A chronic signaling TGFb zebrafish reporter identifies immune response in melanoma [ChIP-seq]

Developmental signaling pathways associated with growth factors such as TGFb are commonly dysregulated in melanoma. Here we identified a human TGFb enhancer that was specifically activated in melanoma cells treated with TGFB1 ligand. We generated stable transgenic zebrafish with this enhancer driving green fluorescent protein (TIE:EGFP). EGFP was not expressed in normal melanocytes or early melanomas but was expressed in spatially distinct regions of mature melanomas. Single cell RNA-sequencing revealed that TIE:EGFP+ melanoma cells down-regulated interferon response, while up-regulating a novel set of chronic TGFb target genes. AP-1 factor binding is required for activation of this chronic TGFb reporter. Overexpression of the chromatin remodeler, SATB2, which is associated with tumor spreading shows activation of TGFb signaling in melanoma precursor zones and early melanomas.

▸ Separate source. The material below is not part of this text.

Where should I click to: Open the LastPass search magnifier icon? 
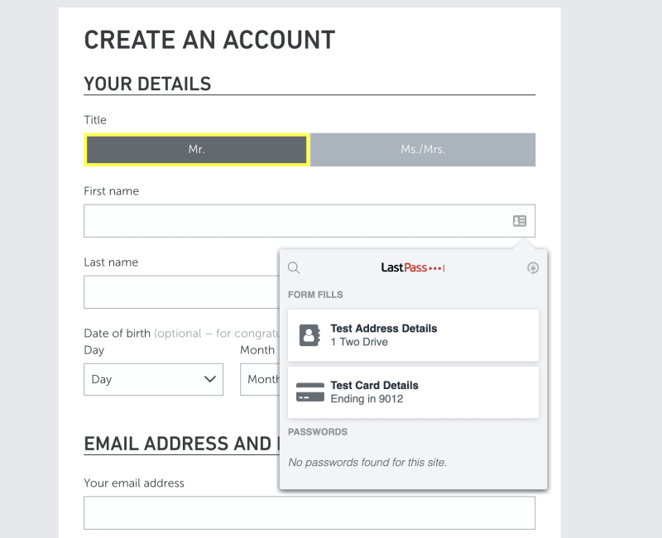pyautogui.click(x=294, y=267)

Confocal imaging and flow cytometric analysis showed that macrophages are recruited to EGFP positive regions and preferentially phagocytose TIE:EGFP+ cells. This work identifies a TGFb induced immune response and demonstrates the need for the development of chronic TGFb biomarkers to predict patient response to TGFb inhibitors. ChIP-seq +/- TGFB1 ChIP-seq on A375s treated with 10ng/mL TGFB1 ligand or vehicle control A375 cells were serum starved for 2 hours, then treated with 10ng/mL human recombinant TGFB1 or 4mM HCl containing 1 mg/mL BSA vehicle control for an additional two hours. Experiment performed in technical triplicate.